Anterior cervical fusion was first described by Smith and Robinson in 1958 for treating cervical spondylodiscoarthrosis.1 The anterior approach allows treating several conditions, particularly those related to spondylodiscoarthrosis.8 Classically, this approach has been performed with plates and screws, and Zero-profile implants are a relatively recent surgical option with lower complication rates.3,9
A plethora of complications of anterior cervical fusion with varying prevalence rates have been reported in the literature, including dysphagia, recurrent laryngeal nerve palsy, esophageal or laryngeal laceration, Horner syndrome, thoracic duct injury, pneumothorax, vessel injuries (vertebral artery, carotid artery, or jugular vein), epidural hematoma, epidural abscess, surgical-site hematoma, spondylodiscitis, seroma, dural fistula, meningitis, spinal cord contusion, nerve root injury, worsening of radicular or myelopathic symptoms, displacement of surgical materials, and postoperative mechanical instability of the cervical spine.10−30
In a retrospective study, Fountas et al.31 evaluated complications in 1,015 consecutive patients who underwent anterior cervical fusion; the most common complications included isolated dysphagia (9.5%) and surgical-site hematoma (5.6%). Dysphagia improved completely within 7 days in most patients. The number of operated levels was considered a risk factor for dysphagia, and the rate of complications was higher in surgeries involving 3 or more levels. In addition, there was accidental esophageal perforation in 0.3% cases and worsening of pre-existing myelopathic symptoms in 0.2% cases.

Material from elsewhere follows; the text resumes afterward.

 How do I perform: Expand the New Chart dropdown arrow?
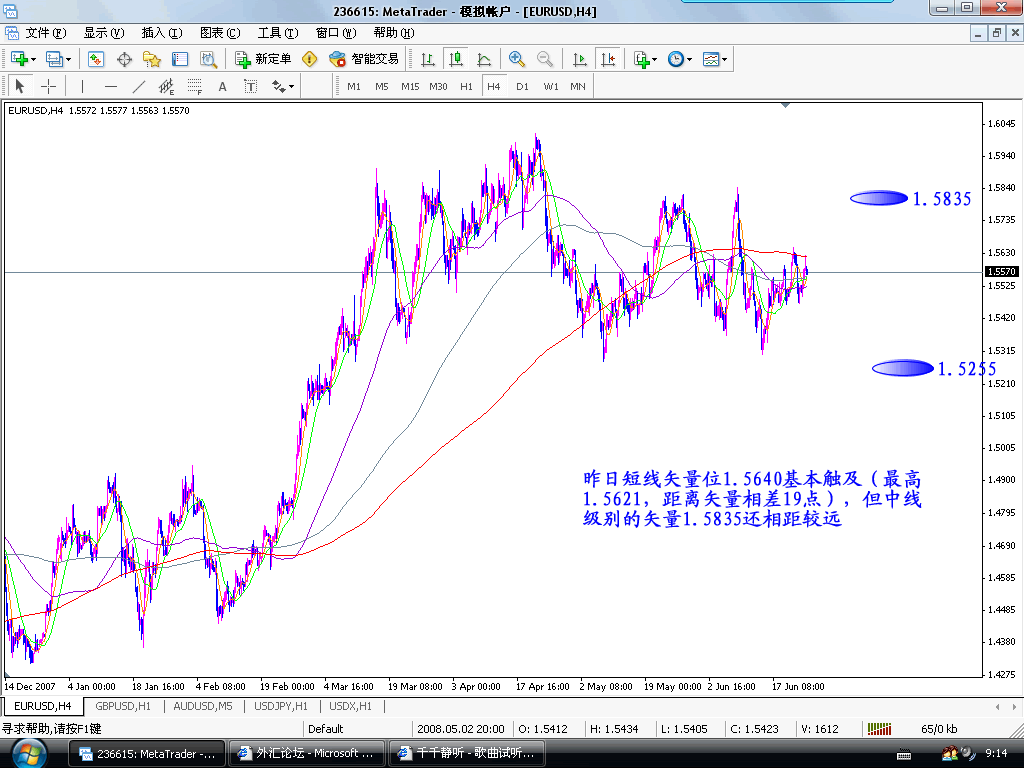[x=36, y=59]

Starmer et al.2 performed a comprehensive review, the largest in the literature, involving 1,649,871 patients who underwent anterior cervical fusion and found that postoperative dysphagia occurred in 2% cases. Dysphagia was more common in patients > 65 years of age and was associated with dysphonia, unilateral vocal cord paralysis, and aspiration pneumonia.
Overley et al.32 performed a retrospective cohort study including 80 patients who underwent anterior cervical fusion and compared the use of stand-alone cages (n = 40) and cervical plates (n = 40). Patients who received cages developed no complications (0/40), whereas 10% (4/40) patients who received plates developed complications. There were 3 cases of dysphagia. Myelopathic symptoms occurred predominantly compared with radicular symptoms in both groups, which contradicts the findings in our case series.
The classical risk factors for dysphagia following anterior cervical fusion include older age, increased peroperative time, multiple operated levels, and reoperations.33−38
Liu et al.39 performed a systematic review of 59 studies and proposed identifying risk factors for immediate postoperative dysphagia following anterior cervical fusion. The modifiable risk factors for dysphagia were: prolonged peroperative time, use of orotracheal tube pilot balloon filled with a pressure > 20 mmHg, use of plates and screws, smoking, history of psychiatric disorders, angle at C2–C7, prevertebral tissue edema, and recurrent laryngeal nerve palsy. Non-modifiable risk factors for dysphagia were: older age, female sex, higher number of operated levels, reoperations, prolonged duration of preoperative pain, and arthrodesis at higher levels. The study concluded that Zero-profile implants reduce the prevalence of dysphagia compared with plates and screws.
Recently, Yang et al.40 performed a meta-analysis of 30 studies on arthrodesis using Zero-profile implants and showed that the prevalence of postoperative dysphagia ranged from 0–76% and the rate of persistent dysphagia ranged from 0–7%. Furthermore, the prevalence of this complication increased with the number of operated levels.
Yin et al.3 performed another meta-analysis and literature review and confirmed that the prevalence of dysphagia decreased using Zero-profile implants compared with that using plates and screws, particularly in the first 3 months following surgery.
In our series of 193 patients consecutively treated with Zero-profile implants at a single center, the rate of dysphagia was 9.3% in the immediate postoperative period. The risk factors for this complication were advanced age and increased number of operated levels.
The present study has some limitations. First, the study was retrospective through the analysis of medical records. Second, the study was conducted at a single center and surgeries were performed by 4 distinct surgeons, although the surgical technique was similar. Finally, complications were assessed only during the hospitalization period and subsequent follow-up of the patients was not included in this study.